Extracted data entries:
- Opening Delimiter -
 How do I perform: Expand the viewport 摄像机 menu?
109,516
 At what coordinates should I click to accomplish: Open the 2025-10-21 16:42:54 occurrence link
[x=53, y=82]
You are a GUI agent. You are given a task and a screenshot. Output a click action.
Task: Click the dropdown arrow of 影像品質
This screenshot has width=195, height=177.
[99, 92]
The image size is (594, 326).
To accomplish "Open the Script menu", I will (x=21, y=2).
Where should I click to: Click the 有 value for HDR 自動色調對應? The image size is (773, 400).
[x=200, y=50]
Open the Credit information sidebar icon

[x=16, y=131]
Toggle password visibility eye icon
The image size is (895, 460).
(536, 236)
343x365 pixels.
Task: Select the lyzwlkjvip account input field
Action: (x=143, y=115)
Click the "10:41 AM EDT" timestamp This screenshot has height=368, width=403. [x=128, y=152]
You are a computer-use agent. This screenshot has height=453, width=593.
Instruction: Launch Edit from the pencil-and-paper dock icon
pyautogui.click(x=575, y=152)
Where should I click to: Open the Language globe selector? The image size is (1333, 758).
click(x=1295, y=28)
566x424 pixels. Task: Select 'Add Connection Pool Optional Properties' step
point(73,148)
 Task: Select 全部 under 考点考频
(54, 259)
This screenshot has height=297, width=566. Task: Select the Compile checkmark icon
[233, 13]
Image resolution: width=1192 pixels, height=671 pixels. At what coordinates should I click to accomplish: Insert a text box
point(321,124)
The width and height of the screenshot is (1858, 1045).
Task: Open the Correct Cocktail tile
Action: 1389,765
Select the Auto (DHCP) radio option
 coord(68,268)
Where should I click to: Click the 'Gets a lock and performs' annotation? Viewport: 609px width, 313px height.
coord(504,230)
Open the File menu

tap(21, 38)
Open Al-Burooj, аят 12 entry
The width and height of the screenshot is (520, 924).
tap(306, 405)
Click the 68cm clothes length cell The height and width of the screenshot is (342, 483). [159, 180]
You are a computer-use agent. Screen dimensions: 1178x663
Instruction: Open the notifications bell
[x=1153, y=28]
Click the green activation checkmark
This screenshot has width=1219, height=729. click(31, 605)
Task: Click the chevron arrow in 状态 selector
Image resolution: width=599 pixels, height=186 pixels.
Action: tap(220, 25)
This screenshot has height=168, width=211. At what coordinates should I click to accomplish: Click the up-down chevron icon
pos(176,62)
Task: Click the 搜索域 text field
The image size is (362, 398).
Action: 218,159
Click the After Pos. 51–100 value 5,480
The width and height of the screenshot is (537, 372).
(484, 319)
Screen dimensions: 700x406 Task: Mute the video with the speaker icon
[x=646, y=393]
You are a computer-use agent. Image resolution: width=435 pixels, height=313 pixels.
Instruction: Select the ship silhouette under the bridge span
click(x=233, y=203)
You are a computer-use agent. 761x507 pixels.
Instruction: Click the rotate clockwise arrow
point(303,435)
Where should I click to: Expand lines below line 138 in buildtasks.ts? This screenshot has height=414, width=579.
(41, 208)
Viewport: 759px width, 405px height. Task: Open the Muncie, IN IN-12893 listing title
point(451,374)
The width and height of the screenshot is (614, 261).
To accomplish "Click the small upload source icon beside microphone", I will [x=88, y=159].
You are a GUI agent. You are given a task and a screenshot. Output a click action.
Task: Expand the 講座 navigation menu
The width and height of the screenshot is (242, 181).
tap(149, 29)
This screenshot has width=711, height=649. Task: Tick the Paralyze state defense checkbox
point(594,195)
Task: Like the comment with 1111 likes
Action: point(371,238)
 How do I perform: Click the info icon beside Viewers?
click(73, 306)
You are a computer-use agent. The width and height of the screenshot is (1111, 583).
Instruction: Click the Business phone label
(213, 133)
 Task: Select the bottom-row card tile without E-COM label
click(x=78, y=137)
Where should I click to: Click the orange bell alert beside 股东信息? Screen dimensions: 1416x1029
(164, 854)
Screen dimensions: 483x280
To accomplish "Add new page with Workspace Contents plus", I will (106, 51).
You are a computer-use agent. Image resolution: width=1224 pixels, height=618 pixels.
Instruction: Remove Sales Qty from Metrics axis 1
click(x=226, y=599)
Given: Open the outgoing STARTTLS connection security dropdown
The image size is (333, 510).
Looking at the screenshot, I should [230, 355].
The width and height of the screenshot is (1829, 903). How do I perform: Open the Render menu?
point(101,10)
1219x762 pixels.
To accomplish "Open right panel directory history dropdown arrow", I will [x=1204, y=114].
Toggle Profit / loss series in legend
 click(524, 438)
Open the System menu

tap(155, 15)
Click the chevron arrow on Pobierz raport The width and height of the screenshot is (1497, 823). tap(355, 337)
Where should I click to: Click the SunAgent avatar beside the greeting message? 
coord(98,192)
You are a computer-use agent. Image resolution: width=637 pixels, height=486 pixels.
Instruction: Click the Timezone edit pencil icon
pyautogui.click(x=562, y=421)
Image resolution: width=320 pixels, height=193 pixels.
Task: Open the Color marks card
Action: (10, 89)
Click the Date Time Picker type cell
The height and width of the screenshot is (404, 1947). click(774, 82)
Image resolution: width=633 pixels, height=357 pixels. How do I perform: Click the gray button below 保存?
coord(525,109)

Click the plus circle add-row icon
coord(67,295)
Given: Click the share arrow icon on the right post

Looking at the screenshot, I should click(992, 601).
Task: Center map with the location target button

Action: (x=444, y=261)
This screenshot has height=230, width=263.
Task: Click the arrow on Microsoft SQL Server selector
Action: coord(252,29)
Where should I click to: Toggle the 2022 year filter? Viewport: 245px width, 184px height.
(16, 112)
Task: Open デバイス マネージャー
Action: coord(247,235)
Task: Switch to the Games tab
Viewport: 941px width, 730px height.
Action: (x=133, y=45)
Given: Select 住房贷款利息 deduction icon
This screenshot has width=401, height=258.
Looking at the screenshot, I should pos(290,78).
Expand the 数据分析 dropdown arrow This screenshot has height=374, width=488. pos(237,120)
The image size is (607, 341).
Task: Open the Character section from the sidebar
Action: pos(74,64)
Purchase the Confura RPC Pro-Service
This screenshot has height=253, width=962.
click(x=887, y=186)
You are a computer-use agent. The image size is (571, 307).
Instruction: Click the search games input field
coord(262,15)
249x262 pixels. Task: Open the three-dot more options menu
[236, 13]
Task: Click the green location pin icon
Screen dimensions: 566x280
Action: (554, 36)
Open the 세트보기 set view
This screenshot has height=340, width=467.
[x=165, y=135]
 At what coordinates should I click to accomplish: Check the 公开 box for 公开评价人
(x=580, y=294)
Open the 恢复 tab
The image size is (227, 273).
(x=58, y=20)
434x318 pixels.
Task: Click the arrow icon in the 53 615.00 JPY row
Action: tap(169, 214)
- Closing Delimiter -
Activity: Please give back, exactly as it stands above, the stretch from the line with "Click the Date Time Picker type cell" through the line with "Task: Click the green location pin icon", and no line outside it.

Result:
Click the Date Time Picker type cell
The height and width of the screenshot is (404, 1947). click(774, 82)
Image resolution: width=633 pixels, height=357 pixels. How do I perform: Click the gray button below 保存?
coord(525,109)

Click the plus circle add-row icon
coord(67,295)
Given: Click the share arrow icon on the right post

Looking at the screenshot, I should click(992, 601).
Task: Center map with the location target button

Action: (x=444, y=261)
This screenshot has height=230, width=263.
Task: Click the arrow on Microsoft SQL Server selector
Action: coord(252,29)
Where should I click to: Toggle the 2022 year filter? Viewport: 245px width, 184px height.
(16, 112)
Task: Open デバイス マネージャー
Action: coord(247,235)
Task: Switch to the Games tab
Viewport: 941px width, 730px height.
Action: (x=133, y=45)
Given: Select 住房贷款利息 deduction icon
This screenshot has width=401, height=258.
Looking at the screenshot, I should pos(290,78).
Expand the 数据分析 dropdown arrow This screenshot has height=374, width=488. pos(237,120)
The image size is (607, 341).
Task: Open the Character section from the sidebar
Action: pos(74,64)
Purchase the Confura RPC Pro-Service
This screenshot has height=253, width=962.
click(x=887, y=186)
You are a computer-use agent. The image size is (571, 307).
Instruction: Click the search games input field
coord(262,15)
249x262 pixels. Task: Open the three-dot more options menu
[236, 13]
Task: Click the green location pin icon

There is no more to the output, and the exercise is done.